→ **Required work**:
- a) In the article on the GitHub Actions two-stage workflow, start at the words "GitHub Actions: Two-stage" and stop after "instead of one?", then write that span again with "the preview service" substituted for every "Uffizzi".
- b) According to the article on the GitHub Actions two-stage workflow, from which branch does the second stage authenticate with Uffizzi?

December 15, 2022
10
min read

GitHub Actions: Two-stage Workflow

A two-stage workflow allows open-source projects to safely preview pull requests from outside contributors.

Note: A two-stage workflow is only recommended for open-source/public repositories since they may receive pull requests from outside contributors. For private repositories that do not expect outside contributions, a single workflow is secure and sufficient.

Why does Uffizzi use two workflows instead of one?

TL;DR

Using just one workflow would mean that every outside contributor to your project would need a Uffizzi account before they could preview their pull request, or else maintainers would need to share credentials with contributors. A two-stage workflow solves this problem by first building the application in the context of the contributor's head branch, then delegating responsibility to the target base branch in the second stage to authenticate with Uffizzi.

Introduction

Most open-source projects follow a fork and pull model because it allows new contributors to easily get started without upfront coordination with the project maintainers. This design, however, presents some challenges when using credentials in your GitHub Actions workflows—specifically for OIDC tokens and any encrypted secrets stored in GitHub. To handle these situations, Uffizzi has developed a two-stage workflow: one stage that builds the application in the context of the contributor's head branch and a second stage that authenticates with Uffizzi from the target base branch. By separating workflows into unprivileged and privileged stages, this design preserves the fork and pull model since contributors do not need any credentials to initiate previews. Meanwhile workflows scoped to the default branch of the base repository are the only ones able to authenticate with Uffizzi. The remainder of this article explains the two-stage workflow in detail.

→ **Record excerpts**:
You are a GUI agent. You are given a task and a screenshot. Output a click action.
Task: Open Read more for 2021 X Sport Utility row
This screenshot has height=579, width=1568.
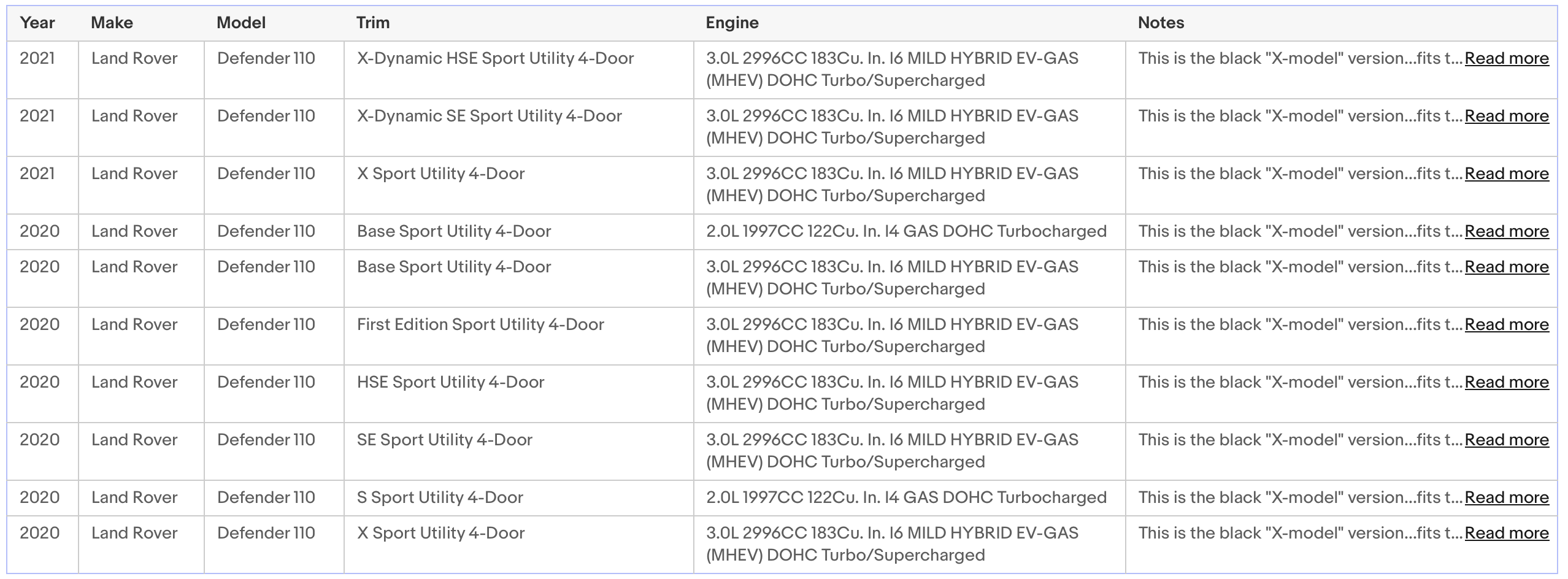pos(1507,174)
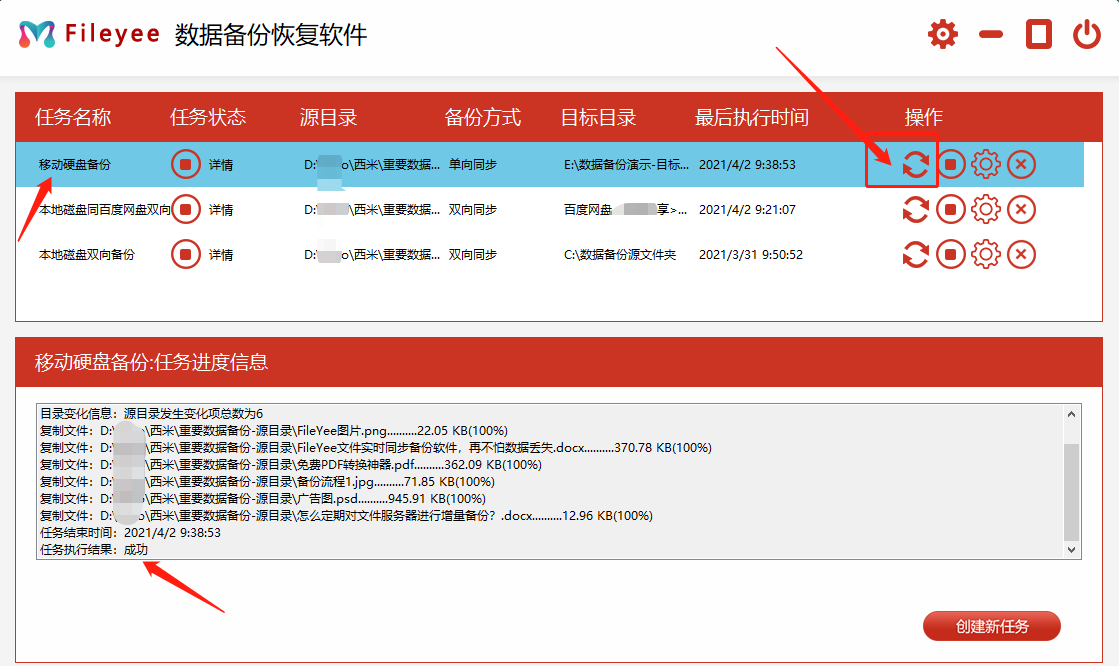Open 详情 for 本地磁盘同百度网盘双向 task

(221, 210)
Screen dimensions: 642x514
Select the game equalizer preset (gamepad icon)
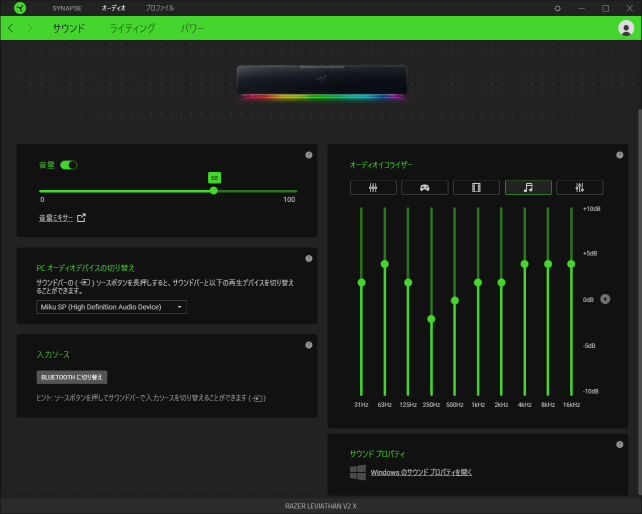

→ **The replies**:
- a)
GitHub Actions: Two-stage Workflow

A two-stage workflow allows open-source projects to safely preview pull requests from outside contributors.

Note: A two-stage workflow is only recommended for open-source/public repositories since they may receive pull requests from outside contributors. For private repositories that do not expect outside contributions, a single workflow is secure and sufficient.

Why does the preview service use two workflows instead of one?

- b) The target base branch.